What is viewed as Turkey’s encroachment into Arab politics in the Red Sea is also very much tied to Israel’s perceptions. Israel’s formation of strong relations with Mohammed bin Salman and Egypt’s Sisi is a key factor in power politics in the Horn of Africa. In the words of a former Israeli ambassador, Turkey’s “military cooperation agreements along the Red Sea with Somalia and Sudan are a direct threat not only to Egypt but also to Israel, whose vessels and planes transit through that sea on their way to Asia and Africa.”
With the deepening Gulf crisis, US military partners are feared to be turning weapons on each other in the Horn of Africa.

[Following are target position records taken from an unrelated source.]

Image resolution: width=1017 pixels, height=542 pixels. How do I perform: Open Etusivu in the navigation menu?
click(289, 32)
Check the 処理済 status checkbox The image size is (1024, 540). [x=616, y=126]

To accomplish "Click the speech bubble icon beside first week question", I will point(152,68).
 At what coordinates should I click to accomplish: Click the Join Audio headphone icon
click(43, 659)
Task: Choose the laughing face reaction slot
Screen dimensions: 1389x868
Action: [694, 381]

Thus, it is highly likely that Turkey’s military activism will be addressed in various ways by multiple players. The Saudis, for example, now consider cutting military and financial aid to Somalia, which is a member of the Arab League and is viewed as a crucial country for its strategic location to protect the “Arab homeland.” In reaction to the Somali government’s increasing ties to Ankara and Doha, the UAE is also considering ending its “pay, train, and equip” program for the special forces of the Somali National Army. Such steps may bring serious harm to Somalia as it tries to deal with its many security challenges. Given that various foreign powers support rival Somali politicians, the country may face domestic turbulence as well.
Yet Another Problem in Washington-Ankara Relations?

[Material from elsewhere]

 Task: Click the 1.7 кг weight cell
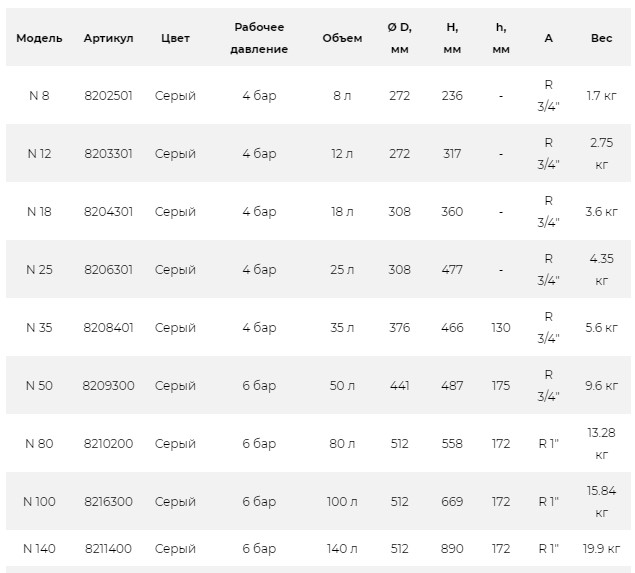[x=601, y=96]
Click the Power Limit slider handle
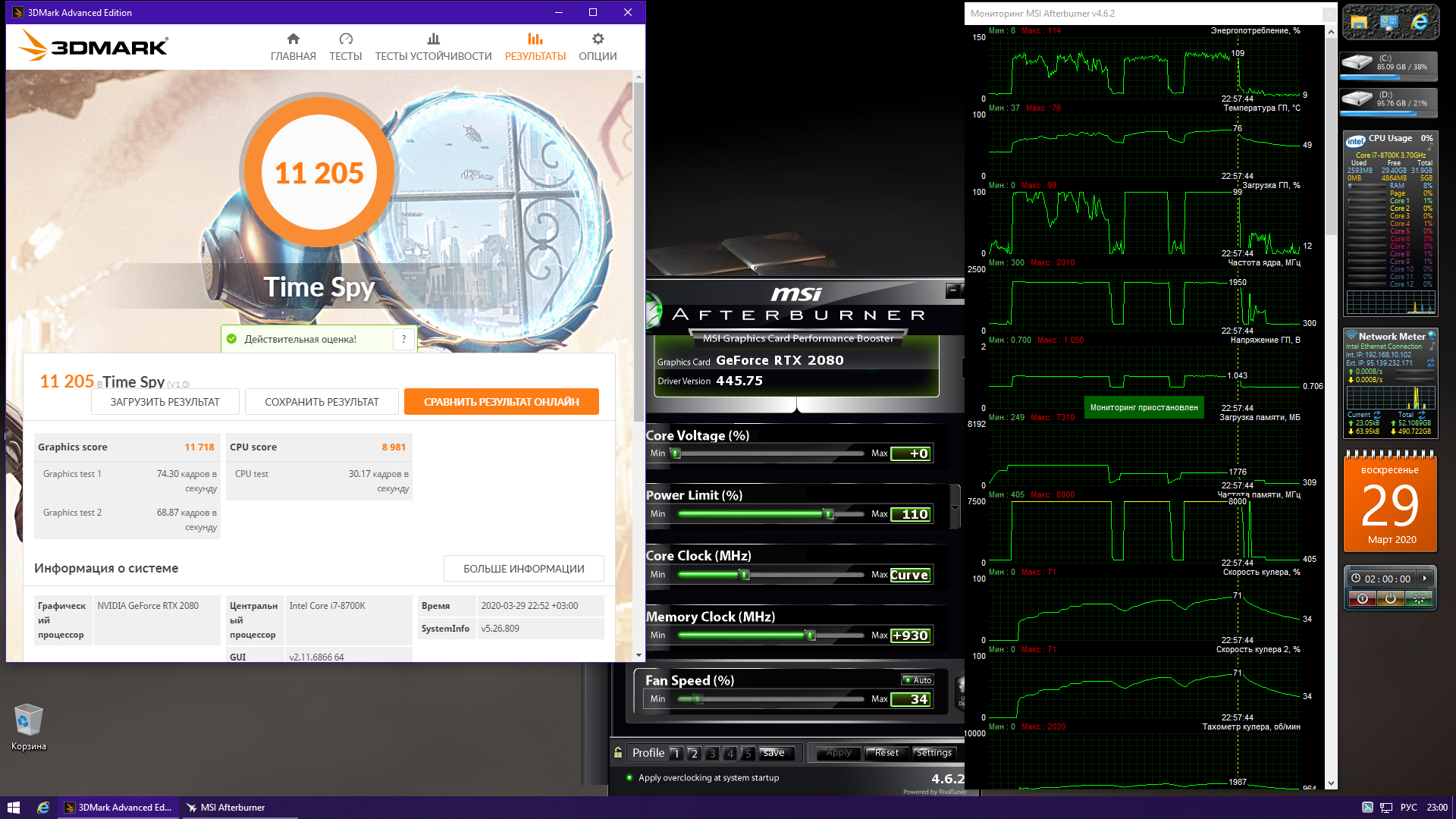The image size is (1456, 819). coord(828,514)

Turkey’s Red Sea activism poses yet another challenge to Washington-Ankara relations. Given that the Trump Administration has not effectively dealt with the GCC crisis, the race for military bases in the Horn of Africa may indeed escalate self-serving policies and thus put Turkey in a most difficult position. Washington perceives the Ankara-Doha axis from the Israeli and Saudi lenses; therefore, Turkey’s overseas military bases may likely be matters of discussion in the US Congress. Similar to accusations leveled against Qatar, Turkey is now being blamed for disrupting the Trump Administration’s anti-Iran coalition and possibly getting Tehran off the hook.

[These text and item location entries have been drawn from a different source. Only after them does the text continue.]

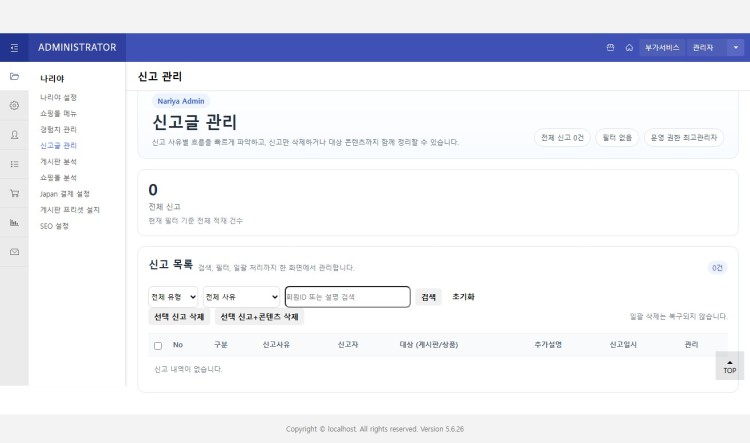Open the list icon section in sidebar
The width and height of the screenshot is (750, 443).
pos(14,163)
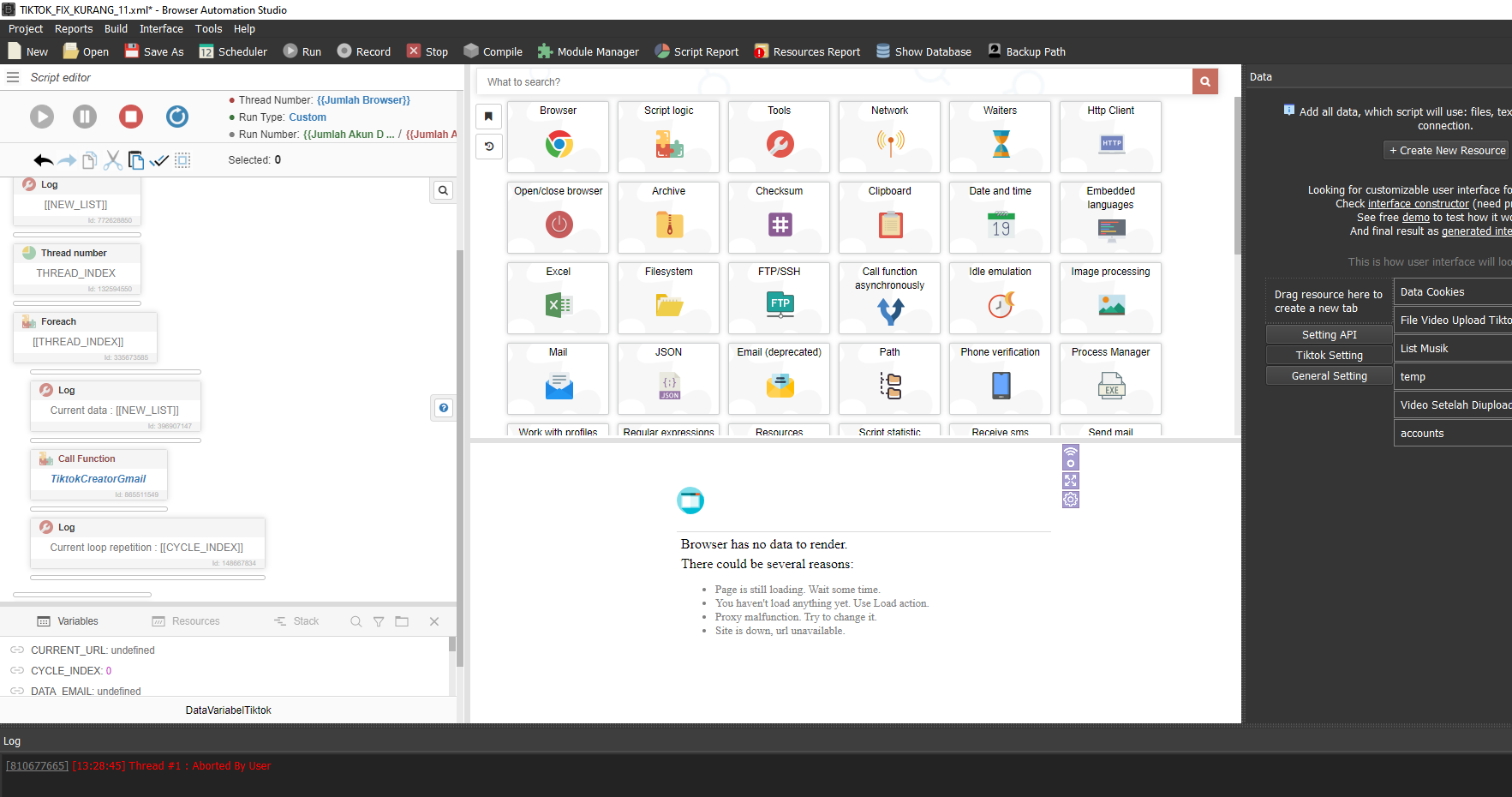Click the red search button
The height and width of the screenshot is (797, 1512).
point(1204,82)
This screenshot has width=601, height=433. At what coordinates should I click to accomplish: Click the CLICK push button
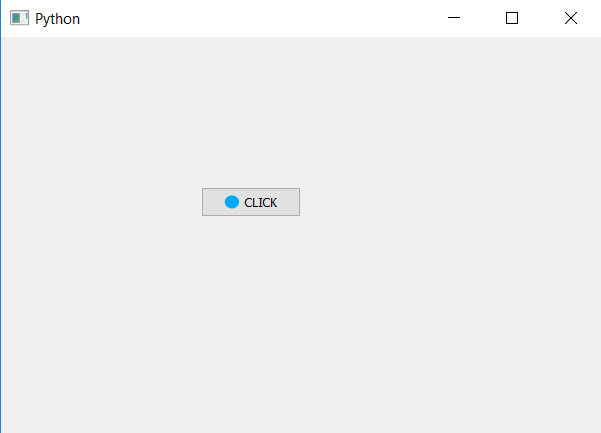[x=251, y=202]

Given Washington’s strategic partnerships with Qatar and Turkey, the militarization unfolding in the Red Sea is an alarming trend for overall US policy toward the Middle East. With the deepening GCC crisis, US military partners are feared to be turning weapons on each other in the Horn of Africa as they coalesce around two camps, the Riyadh-Abu Dhabi axis versus the Doha-Ankara axis. As long as the Yemen war continues to destabilize the region, regional players are not likely to escape the dilemma of instability. As a critical first step, therefore, Washington needs to develop a consistent strategy to address the enduring and devastating war in Yemen—a war currently with no end in sight.